Se trataba de un rico y arrogante comerciante. Tenía fama de ganar mucho dinero, pero también sabía dar limosna con amplia generosidad.
Su orgullo era tal que se regodeaba con las siguientes palabras: "Quiere el destino que llegue mucho dinero a mis manos, a lo que yo ayudo al destino dando mucho dinero a los pobres. Así, hago buenos méritos, como seguramente los hice en mi existencia pasada y por ello soy ahora tan afortunado".
Cierto día hizo un negocio más lucrativo de lo habitual. Ganó tal cantidad de dinero que se dijo: "El Señor es generoso conmigo, así que al primer pobre que pase le voy a llenar bien los bolsillos".
El acaudalado comerciante salió a pasear por la ciudad. ¡Estaba tan orgulloso de sí mismo! "La verdad -se decía- es que soy un hombre de negocios y, por si eso fuera poco, soy un hombre de Dios y hago mucha caridad". Así iba siendo asaltado por estos petulantes pensamientos cuando se topó con un hombre andrajoso donde los hubiera. Se detuvo y lo observó. Éste era, sin duda su hombre. ¿Lo podía haber con peor aspecto? Cogío una buena cantidad de billetes y los depositó en las temblorosas manos del pordiosero.

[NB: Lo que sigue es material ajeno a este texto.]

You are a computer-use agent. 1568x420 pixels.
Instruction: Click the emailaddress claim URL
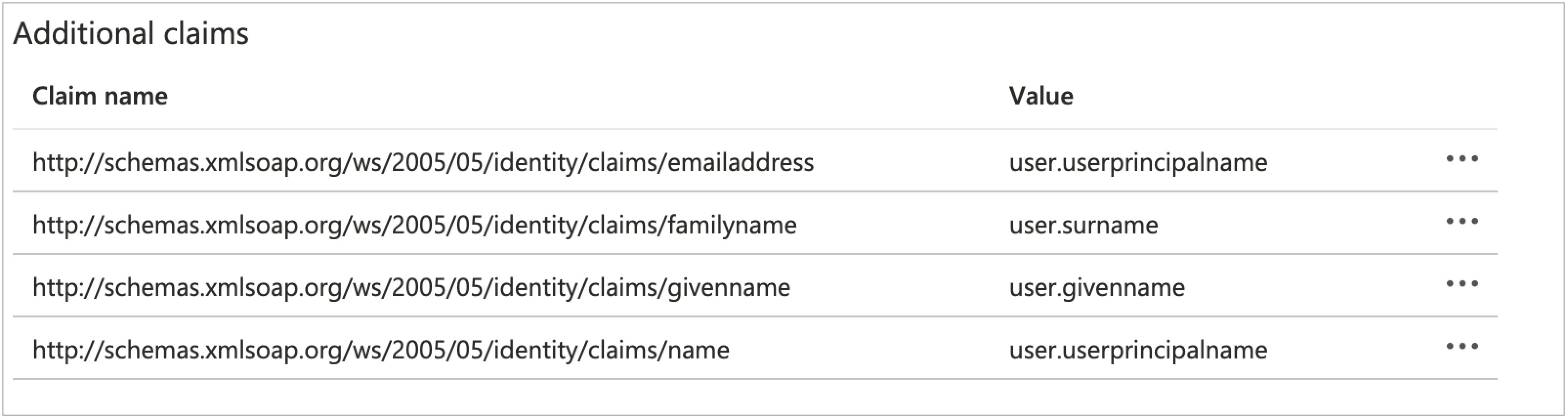click(423, 163)
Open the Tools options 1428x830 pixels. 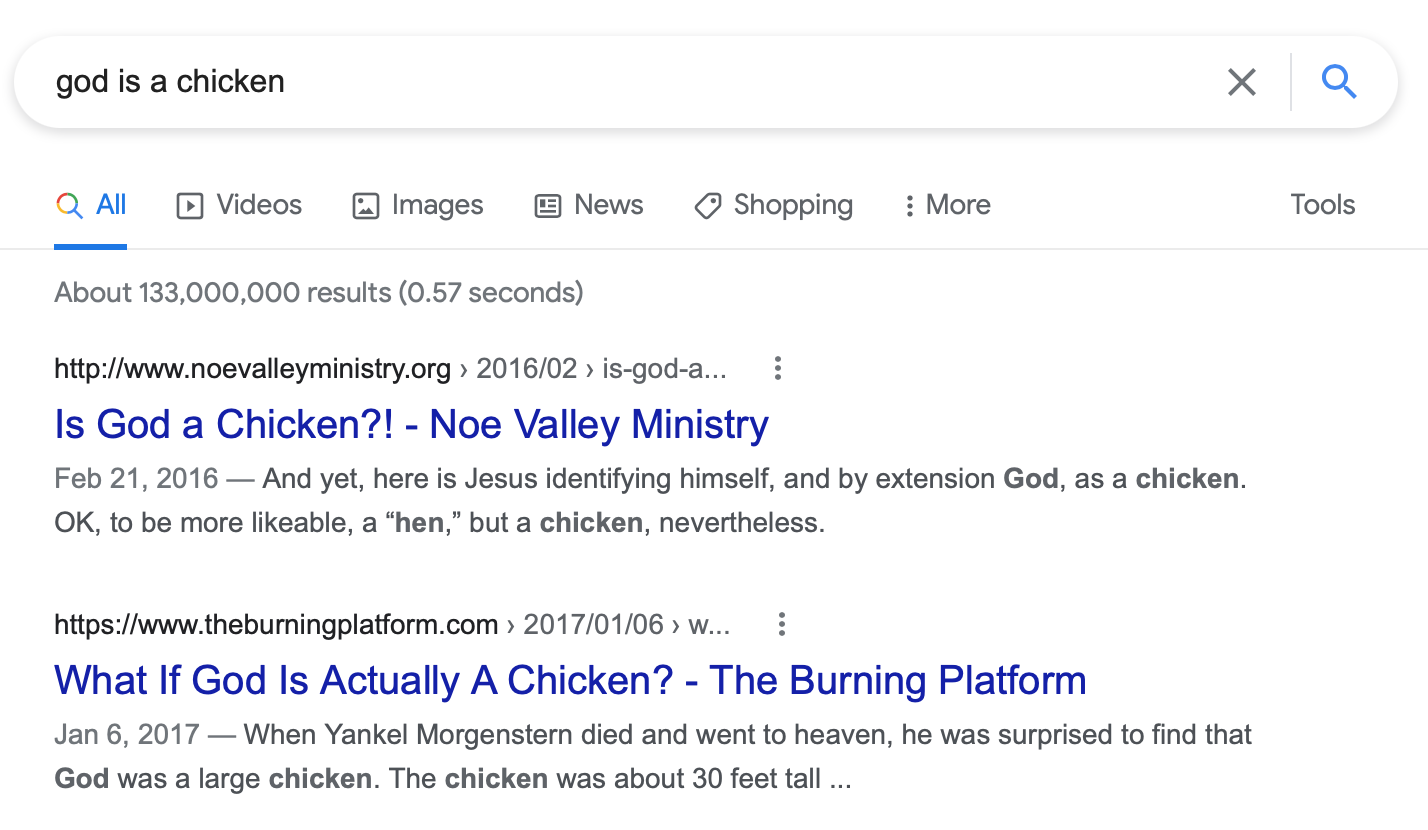[x=1322, y=205]
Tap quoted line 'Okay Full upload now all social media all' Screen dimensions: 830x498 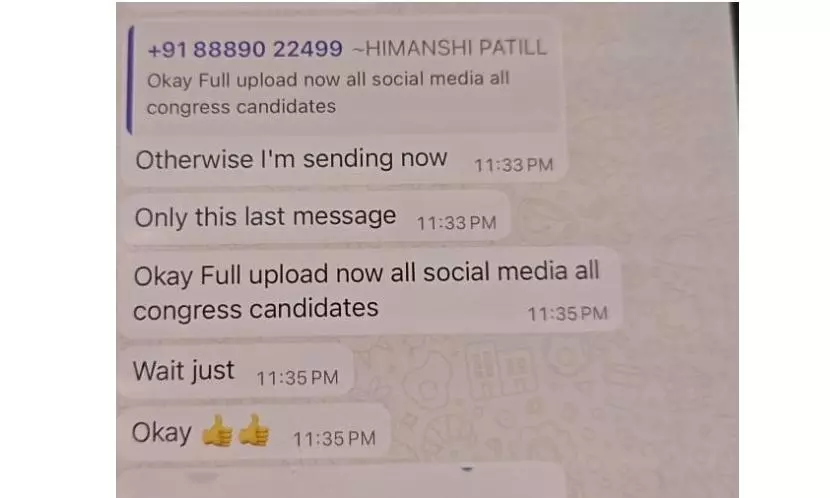point(328,79)
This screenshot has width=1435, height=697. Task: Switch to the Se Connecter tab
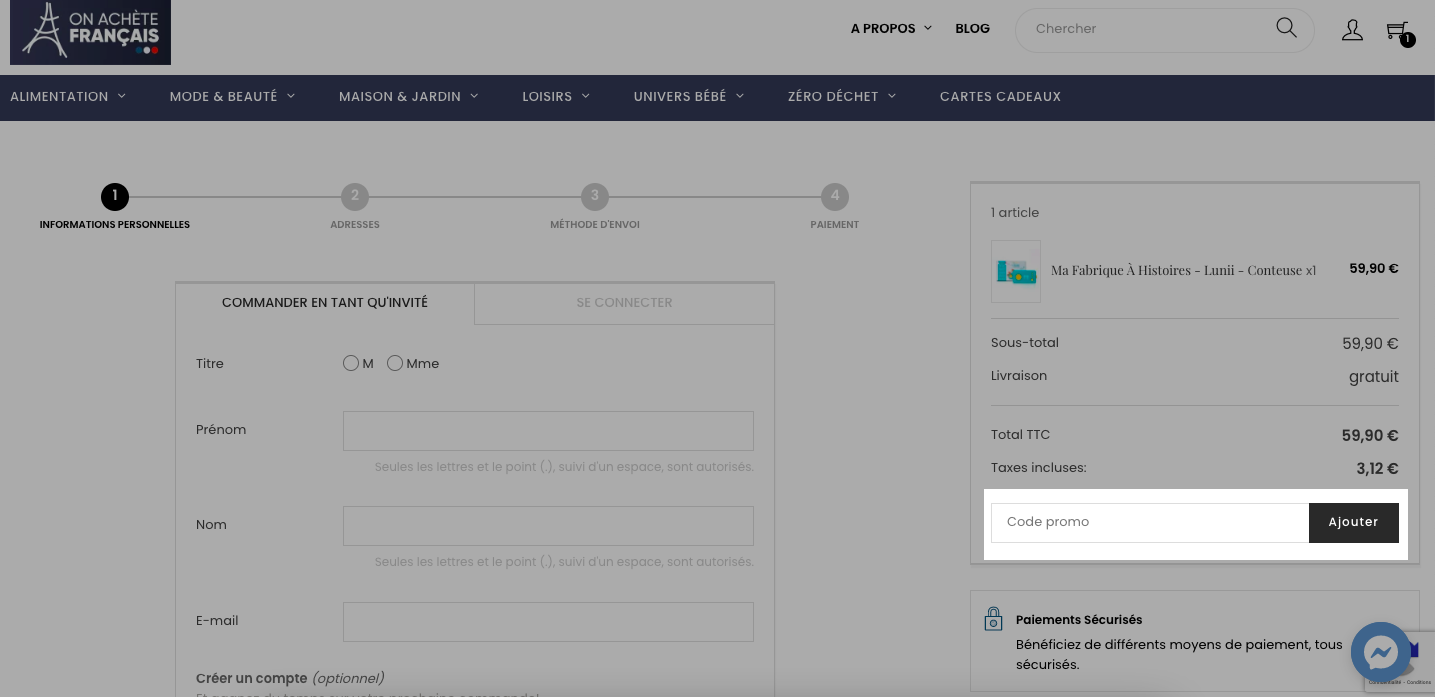click(x=624, y=303)
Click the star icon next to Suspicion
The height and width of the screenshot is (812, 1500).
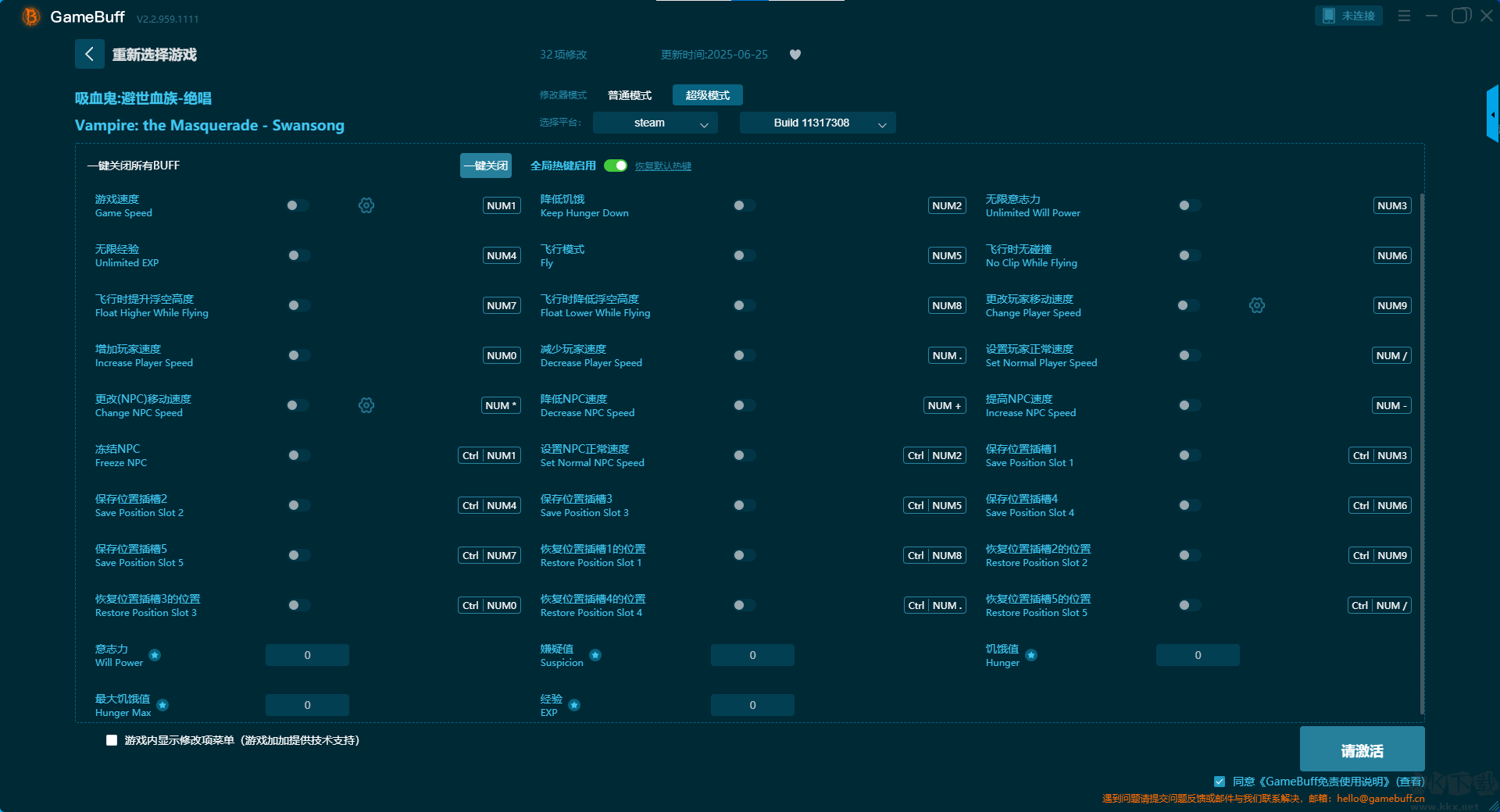pyautogui.click(x=595, y=655)
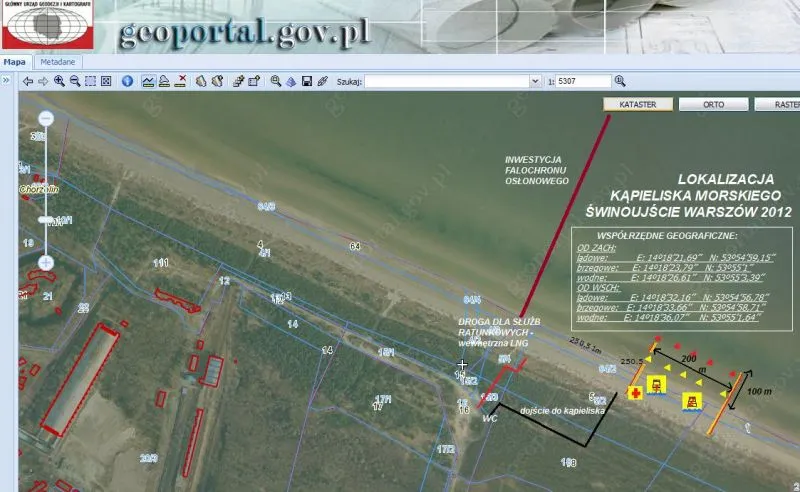Image resolution: width=800 pixels, height=492 pixels.
Task: Toggle the ORTO layer button
Action: tap(711, 104)
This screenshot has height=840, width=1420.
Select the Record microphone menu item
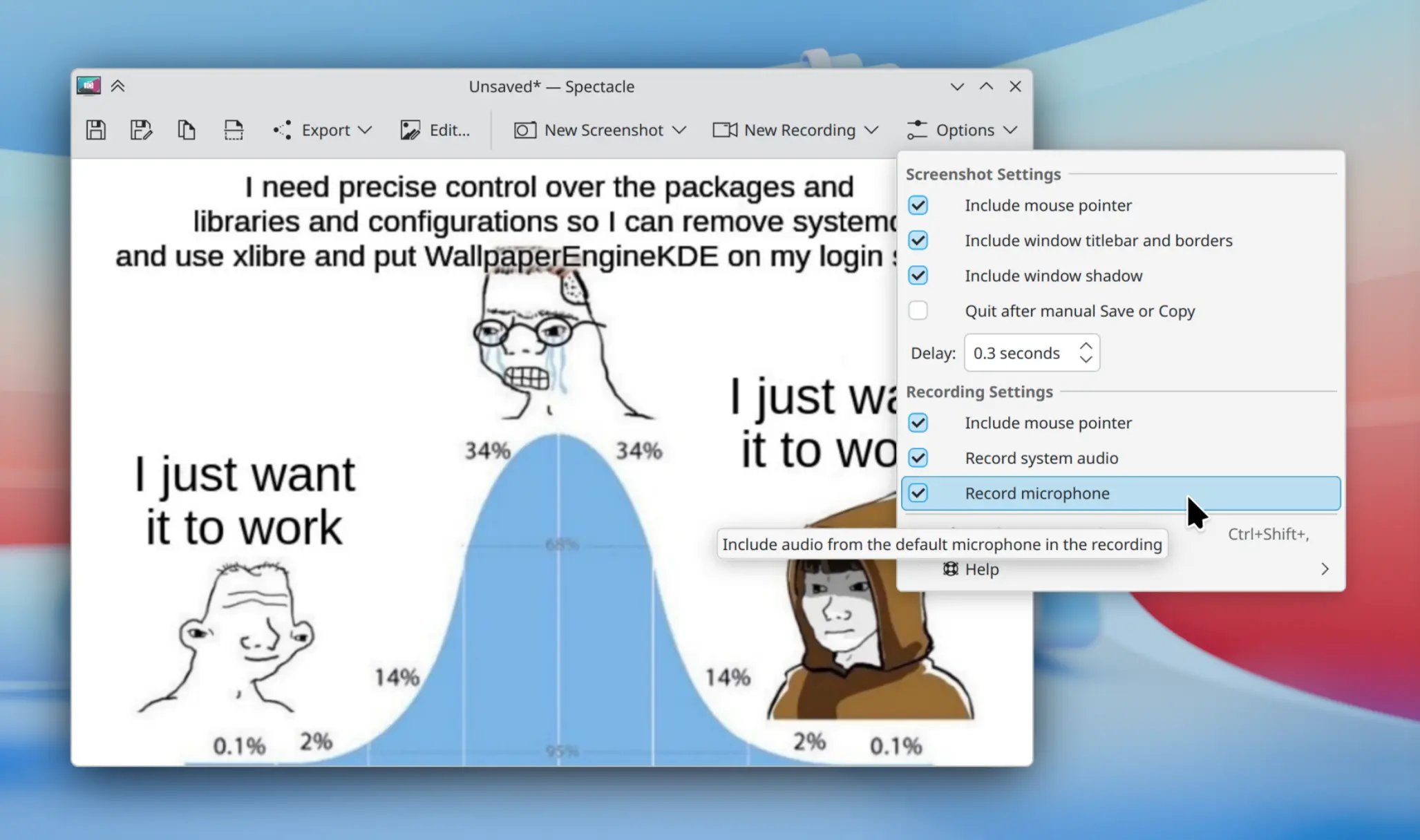[x=1121, y=493]
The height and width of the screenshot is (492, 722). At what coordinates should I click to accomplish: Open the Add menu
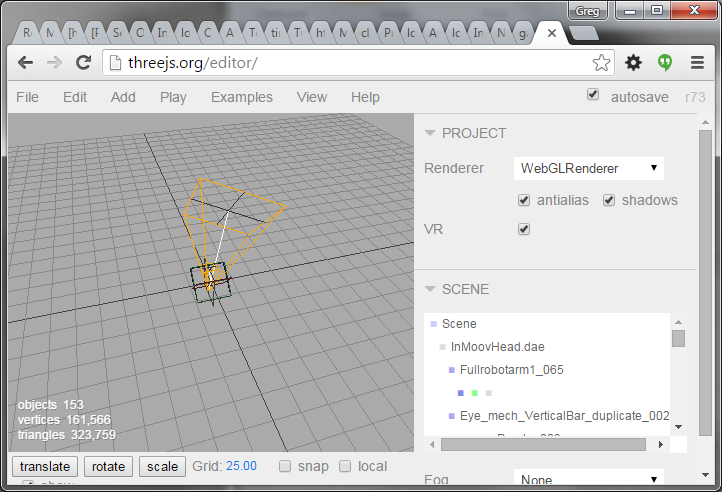123,97
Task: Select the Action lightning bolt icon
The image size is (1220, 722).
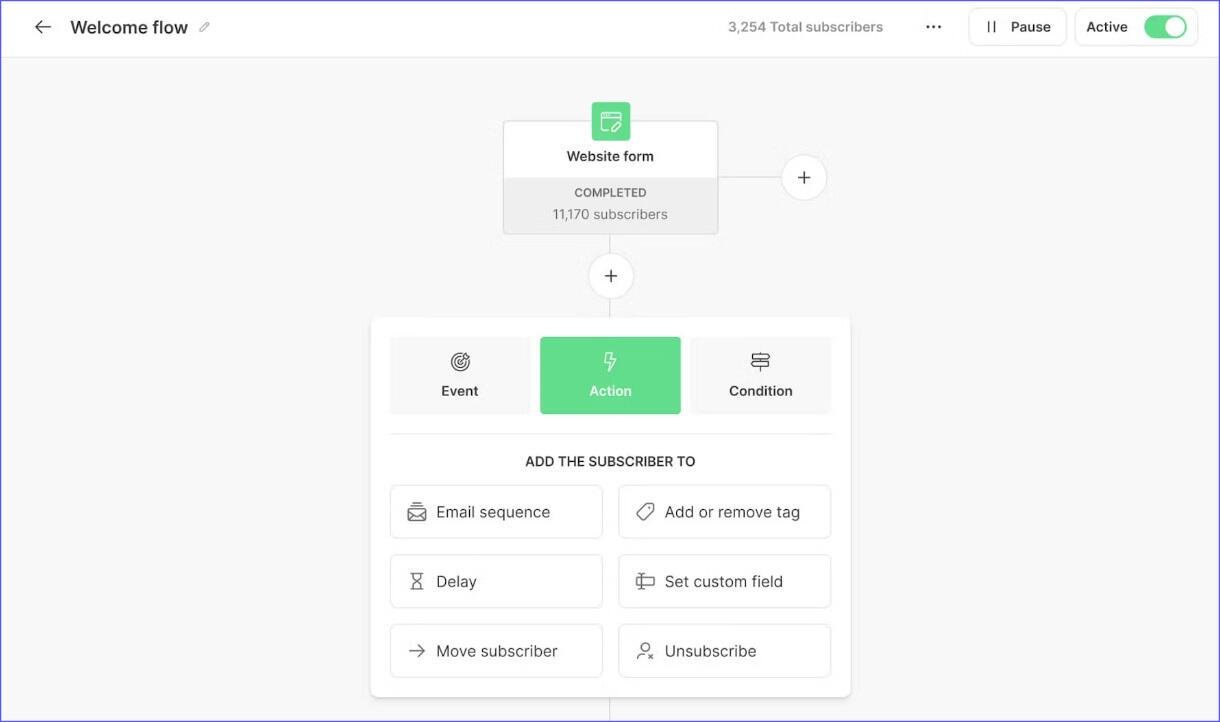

Esperó unos instantes, confiando recibir un efusivo agradecimiento. Esperó..., esperó un poco más, y los instantes que pasaron se le hicieron eternos.
Mientras esperaba, por su cabeza se le pasaban los siguientes pensamientos: ¿No reacciona este inculto y desagradecido mendigo? Exasperado ante el silencio del harapiento, lo increpó:
- ¡Mal nacido! Te doy más dinero del que jamás hayas podido soñar y ni siquiera haces un gesto de agradecimiento.
Una leve sonrisa se dibujó en los labios del pordiosero. Rompió el silencio para decir:
- Señor, ¿no deberías ser tú el que me dieras las gracias?
Enfurecido, el comerciante gritó:
- ¡Rufián!, ¿cómo te atreves a hablarme de ese modo?
- Cálmese, señor- dijo apaciblemente el mendigo-. Gracias a mí estás ganando muchos méritos y estás propiciando un buen karma. ¿No es motivo más que suficiente para que me estés muy agradecido?